YOUR ASSIGNMENT
From the entries below, copy exactly the lines from the one that contains "The height and width of the screenshot is (624, 886)." through the one that contains "The width and height of the screenshot is (1568, 758).", both included, and only those.

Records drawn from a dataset
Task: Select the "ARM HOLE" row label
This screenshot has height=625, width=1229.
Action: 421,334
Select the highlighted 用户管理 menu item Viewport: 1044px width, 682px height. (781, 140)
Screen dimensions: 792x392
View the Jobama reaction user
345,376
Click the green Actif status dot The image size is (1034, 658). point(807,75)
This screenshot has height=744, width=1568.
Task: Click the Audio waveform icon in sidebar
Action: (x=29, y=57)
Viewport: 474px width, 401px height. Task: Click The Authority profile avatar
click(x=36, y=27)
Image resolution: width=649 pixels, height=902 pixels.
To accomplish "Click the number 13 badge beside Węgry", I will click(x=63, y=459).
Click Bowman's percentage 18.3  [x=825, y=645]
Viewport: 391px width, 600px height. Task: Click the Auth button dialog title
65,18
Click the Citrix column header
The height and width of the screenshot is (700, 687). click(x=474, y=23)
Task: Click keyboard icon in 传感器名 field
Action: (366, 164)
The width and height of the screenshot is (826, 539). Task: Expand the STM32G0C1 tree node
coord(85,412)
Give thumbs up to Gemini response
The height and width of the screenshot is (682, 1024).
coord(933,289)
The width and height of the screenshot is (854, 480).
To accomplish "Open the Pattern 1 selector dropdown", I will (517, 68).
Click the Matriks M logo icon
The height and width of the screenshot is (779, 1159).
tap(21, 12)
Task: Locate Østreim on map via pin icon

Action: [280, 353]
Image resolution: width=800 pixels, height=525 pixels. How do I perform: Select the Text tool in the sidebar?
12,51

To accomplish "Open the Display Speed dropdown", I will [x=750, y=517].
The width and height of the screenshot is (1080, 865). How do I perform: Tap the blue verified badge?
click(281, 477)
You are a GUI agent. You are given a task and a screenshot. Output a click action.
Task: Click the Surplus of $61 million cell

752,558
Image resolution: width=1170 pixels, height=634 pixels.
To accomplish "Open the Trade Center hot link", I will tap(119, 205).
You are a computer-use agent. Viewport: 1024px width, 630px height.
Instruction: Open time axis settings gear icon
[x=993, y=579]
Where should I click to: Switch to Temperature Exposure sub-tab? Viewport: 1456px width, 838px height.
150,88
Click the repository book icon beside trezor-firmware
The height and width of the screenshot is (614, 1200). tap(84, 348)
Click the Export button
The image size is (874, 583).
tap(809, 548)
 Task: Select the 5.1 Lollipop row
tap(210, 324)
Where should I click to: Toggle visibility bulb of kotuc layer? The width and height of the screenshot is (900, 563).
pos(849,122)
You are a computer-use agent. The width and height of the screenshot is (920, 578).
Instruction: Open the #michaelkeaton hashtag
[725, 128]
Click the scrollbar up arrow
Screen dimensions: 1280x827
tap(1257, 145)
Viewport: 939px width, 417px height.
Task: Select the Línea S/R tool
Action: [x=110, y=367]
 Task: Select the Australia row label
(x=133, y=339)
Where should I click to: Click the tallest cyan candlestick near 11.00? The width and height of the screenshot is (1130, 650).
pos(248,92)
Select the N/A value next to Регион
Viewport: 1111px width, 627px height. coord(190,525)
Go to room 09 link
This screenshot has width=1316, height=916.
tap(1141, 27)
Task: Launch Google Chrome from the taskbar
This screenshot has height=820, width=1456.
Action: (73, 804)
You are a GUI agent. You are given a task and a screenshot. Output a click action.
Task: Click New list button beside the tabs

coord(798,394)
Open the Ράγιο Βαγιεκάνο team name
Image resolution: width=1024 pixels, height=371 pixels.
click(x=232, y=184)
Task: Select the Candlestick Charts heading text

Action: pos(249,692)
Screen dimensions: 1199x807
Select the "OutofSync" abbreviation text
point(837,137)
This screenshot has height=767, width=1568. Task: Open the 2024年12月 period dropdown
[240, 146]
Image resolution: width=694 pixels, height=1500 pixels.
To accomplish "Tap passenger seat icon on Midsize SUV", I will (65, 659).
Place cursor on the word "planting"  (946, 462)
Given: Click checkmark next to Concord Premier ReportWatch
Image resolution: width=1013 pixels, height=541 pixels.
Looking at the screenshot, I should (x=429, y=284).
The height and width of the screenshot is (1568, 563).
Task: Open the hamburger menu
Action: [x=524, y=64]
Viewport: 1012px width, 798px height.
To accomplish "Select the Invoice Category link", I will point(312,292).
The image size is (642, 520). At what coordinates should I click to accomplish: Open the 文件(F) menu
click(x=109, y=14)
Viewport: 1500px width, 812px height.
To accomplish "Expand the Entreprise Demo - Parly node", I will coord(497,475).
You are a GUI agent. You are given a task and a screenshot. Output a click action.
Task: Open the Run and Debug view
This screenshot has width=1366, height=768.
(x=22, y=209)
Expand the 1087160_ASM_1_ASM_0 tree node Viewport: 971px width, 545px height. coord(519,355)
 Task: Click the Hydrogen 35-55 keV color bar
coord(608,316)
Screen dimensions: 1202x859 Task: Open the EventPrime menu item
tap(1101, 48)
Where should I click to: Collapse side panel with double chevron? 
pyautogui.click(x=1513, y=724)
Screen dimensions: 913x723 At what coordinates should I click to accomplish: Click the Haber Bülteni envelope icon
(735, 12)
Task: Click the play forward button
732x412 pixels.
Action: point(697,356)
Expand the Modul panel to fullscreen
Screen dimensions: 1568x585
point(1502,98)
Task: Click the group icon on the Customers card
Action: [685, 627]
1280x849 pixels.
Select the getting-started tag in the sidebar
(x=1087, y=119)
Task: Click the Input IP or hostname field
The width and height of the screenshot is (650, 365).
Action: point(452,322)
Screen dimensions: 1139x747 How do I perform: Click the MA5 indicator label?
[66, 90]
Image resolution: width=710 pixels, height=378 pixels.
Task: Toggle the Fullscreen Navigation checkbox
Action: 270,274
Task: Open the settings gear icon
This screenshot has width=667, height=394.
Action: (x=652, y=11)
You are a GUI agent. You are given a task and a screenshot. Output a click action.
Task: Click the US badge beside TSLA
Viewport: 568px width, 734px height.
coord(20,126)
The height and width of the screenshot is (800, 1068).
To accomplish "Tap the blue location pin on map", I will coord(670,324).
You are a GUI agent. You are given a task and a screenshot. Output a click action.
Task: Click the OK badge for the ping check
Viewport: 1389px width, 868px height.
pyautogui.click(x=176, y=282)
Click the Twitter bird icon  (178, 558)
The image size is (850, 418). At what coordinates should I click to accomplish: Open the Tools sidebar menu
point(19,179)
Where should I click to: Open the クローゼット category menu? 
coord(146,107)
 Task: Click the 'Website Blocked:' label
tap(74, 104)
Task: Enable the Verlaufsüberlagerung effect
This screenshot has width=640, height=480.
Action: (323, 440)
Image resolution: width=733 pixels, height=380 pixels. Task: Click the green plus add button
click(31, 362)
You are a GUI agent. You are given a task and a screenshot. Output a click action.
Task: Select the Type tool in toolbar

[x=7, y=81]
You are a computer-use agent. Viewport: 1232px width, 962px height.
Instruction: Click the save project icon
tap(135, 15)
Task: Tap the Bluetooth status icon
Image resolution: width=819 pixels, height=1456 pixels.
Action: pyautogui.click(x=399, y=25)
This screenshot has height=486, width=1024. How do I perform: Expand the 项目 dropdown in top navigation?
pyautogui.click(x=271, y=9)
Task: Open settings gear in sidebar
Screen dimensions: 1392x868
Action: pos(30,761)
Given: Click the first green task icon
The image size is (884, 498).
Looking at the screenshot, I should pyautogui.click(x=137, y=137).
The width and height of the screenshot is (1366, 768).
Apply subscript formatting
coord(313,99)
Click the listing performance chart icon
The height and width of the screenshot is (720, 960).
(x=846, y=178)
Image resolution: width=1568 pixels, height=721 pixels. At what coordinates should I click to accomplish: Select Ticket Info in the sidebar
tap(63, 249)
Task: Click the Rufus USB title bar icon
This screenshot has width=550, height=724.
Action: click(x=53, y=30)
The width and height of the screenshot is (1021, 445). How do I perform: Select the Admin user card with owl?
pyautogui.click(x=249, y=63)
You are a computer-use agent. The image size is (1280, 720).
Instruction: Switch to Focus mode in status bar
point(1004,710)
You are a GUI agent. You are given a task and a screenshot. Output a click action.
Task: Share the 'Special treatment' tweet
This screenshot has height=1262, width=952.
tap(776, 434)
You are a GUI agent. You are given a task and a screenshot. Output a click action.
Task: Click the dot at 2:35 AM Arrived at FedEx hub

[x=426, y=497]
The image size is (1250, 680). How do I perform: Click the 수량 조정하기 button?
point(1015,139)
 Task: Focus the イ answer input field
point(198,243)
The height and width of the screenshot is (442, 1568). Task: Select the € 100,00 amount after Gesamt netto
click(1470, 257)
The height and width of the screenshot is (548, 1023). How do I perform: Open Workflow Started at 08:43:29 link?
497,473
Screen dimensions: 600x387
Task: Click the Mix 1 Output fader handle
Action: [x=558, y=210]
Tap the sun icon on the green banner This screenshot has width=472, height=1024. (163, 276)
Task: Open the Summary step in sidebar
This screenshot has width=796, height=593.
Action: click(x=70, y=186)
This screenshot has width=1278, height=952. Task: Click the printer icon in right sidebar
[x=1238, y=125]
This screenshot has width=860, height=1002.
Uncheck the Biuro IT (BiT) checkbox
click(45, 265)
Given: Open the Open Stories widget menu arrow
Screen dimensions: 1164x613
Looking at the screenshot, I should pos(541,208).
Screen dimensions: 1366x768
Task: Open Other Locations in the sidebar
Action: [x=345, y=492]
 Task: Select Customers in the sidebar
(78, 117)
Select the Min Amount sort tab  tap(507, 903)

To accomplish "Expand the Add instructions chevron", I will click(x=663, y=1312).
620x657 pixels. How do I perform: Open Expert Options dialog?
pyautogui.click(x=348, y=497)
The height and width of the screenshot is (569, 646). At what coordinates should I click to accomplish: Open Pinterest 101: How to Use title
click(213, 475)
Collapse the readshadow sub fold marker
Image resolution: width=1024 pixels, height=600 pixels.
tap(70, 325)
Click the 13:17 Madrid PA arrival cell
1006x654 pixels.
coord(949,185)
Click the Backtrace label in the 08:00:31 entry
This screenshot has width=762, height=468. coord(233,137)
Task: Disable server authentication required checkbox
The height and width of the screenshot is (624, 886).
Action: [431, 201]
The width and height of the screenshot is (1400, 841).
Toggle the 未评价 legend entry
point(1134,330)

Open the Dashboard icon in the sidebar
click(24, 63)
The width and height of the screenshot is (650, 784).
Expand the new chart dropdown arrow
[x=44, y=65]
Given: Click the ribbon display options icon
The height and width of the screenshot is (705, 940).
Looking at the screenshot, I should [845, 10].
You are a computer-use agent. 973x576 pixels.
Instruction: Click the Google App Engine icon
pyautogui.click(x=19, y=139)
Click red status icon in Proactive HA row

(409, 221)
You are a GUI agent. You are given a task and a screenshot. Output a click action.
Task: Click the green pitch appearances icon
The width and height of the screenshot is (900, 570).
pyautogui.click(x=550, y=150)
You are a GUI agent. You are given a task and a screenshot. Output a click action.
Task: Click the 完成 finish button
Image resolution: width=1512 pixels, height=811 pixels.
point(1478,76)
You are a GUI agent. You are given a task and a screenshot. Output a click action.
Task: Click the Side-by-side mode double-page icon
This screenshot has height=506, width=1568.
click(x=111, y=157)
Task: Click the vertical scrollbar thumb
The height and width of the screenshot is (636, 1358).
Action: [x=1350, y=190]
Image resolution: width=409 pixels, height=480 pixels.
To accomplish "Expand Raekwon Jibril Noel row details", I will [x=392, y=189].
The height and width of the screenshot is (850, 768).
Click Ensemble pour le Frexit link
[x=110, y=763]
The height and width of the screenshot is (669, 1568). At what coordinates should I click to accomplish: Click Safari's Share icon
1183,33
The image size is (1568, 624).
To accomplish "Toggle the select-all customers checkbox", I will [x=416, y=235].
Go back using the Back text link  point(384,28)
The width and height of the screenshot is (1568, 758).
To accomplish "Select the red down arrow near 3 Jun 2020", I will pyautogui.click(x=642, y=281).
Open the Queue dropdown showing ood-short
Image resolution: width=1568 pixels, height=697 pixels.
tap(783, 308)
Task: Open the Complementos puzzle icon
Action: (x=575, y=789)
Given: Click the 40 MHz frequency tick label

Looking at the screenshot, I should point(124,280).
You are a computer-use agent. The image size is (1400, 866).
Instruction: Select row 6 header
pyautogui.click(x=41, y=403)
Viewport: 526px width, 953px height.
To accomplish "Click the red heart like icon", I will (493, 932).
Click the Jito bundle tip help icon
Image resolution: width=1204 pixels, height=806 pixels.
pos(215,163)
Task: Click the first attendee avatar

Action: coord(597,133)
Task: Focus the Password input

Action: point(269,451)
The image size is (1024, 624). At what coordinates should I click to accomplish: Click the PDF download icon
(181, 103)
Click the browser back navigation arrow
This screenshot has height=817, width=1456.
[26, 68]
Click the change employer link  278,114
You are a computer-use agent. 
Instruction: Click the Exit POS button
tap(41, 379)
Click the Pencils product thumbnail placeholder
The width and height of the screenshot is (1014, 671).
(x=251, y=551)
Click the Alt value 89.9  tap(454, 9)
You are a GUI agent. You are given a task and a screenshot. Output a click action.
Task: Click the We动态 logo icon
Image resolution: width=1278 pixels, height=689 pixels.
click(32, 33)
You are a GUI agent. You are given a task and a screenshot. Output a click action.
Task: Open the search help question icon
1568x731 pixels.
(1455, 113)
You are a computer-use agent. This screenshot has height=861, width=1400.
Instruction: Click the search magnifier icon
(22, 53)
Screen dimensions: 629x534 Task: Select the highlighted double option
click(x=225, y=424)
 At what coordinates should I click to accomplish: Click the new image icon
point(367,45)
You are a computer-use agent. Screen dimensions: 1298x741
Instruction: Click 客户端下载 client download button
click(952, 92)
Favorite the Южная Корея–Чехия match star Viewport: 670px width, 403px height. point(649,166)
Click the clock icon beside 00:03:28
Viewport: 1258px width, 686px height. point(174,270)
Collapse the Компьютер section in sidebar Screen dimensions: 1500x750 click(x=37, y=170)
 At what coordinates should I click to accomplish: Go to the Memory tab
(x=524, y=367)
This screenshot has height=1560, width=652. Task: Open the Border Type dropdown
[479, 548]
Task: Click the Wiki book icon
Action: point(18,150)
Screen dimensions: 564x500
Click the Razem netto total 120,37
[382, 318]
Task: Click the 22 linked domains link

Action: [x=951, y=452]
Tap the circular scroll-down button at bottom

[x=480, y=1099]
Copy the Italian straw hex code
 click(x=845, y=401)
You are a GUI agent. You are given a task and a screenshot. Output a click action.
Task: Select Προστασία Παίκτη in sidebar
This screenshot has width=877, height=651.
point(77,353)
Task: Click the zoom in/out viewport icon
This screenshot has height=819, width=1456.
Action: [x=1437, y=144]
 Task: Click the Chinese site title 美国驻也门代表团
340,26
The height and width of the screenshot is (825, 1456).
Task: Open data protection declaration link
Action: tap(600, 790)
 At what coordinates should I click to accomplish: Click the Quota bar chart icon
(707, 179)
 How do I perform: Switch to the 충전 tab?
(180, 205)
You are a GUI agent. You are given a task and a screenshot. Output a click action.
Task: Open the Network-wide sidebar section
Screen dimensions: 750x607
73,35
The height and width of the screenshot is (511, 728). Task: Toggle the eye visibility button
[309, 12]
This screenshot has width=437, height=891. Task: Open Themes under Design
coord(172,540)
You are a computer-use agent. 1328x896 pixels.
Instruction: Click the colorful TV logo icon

ANSWER TO THIS TASK
The height and width of the screenshot is (624, 886).
Action: [431, 201]
The width and height of the screenshot is (1400, 841).
Toggle the 未评价 legend entry
point(1134,330)

Open the Dashboard icon in the sidebar
click(24, 63)
The width and height of the screenshot is (650, 784).
Expand the new chart dropdown arrow
[x=44, y=65]
Given: Click the ribbon display options icon
The height and width of the screenshot is (705, 940).
Looking at the screenshot, I should [845, 10].
You are a computer-use agent. 973x576 pixels.
Instruction: Click the Google App Engine icon
pyautogui.click(x=19, y=139)
Click red status icon in Proactive HA row

(409, 221)
You are a GUI agent. You are given a task and a screenshot. Output a click action.
Task: Click the green pitch appearances icon
The width and height of the screenshot is (900, 570).
pyautogui.click(x=550, y=150)
You are a GUI agent. You are given a task and a screenshot. Output a click action.
Task: Click the 完成 finish button
Image resolution: width=1512 pixels, height=811 pixels.
point(1478,76)
You are a GUI agent. You are given a task and a screenshot. Output a click action.
Task: Click the Side-by-side mode double-page icon
This screenshot has height=506, width=1568.
click(x=111, y=157)
Task: Click the vertical scrollbar thumb
The height and width of the screenshot is (636, 1358).
Action: [x=1350, y=190]
Image resolution: width=409 pixels, height=480 pixels.
To accomplish "Expand Raekwon Jibril Noel row details", I will [x=392, y=189].
The height and width of the screenshot is (850, 768).
Click Ensemble pour le Frexit link
[x=110, y=763]
The height and width of the screenshot is (669, 1568). At what coordinates should I click to accomplish: Click Safari's Share icon
1183,33
The image size is (1568, 624).
To accomplish "Toggle the select-all customers checkbox", I will [x=416, y=235].
Go back using the Back text link  point(384,28)
The width and height of the screenshot is (1568, 758).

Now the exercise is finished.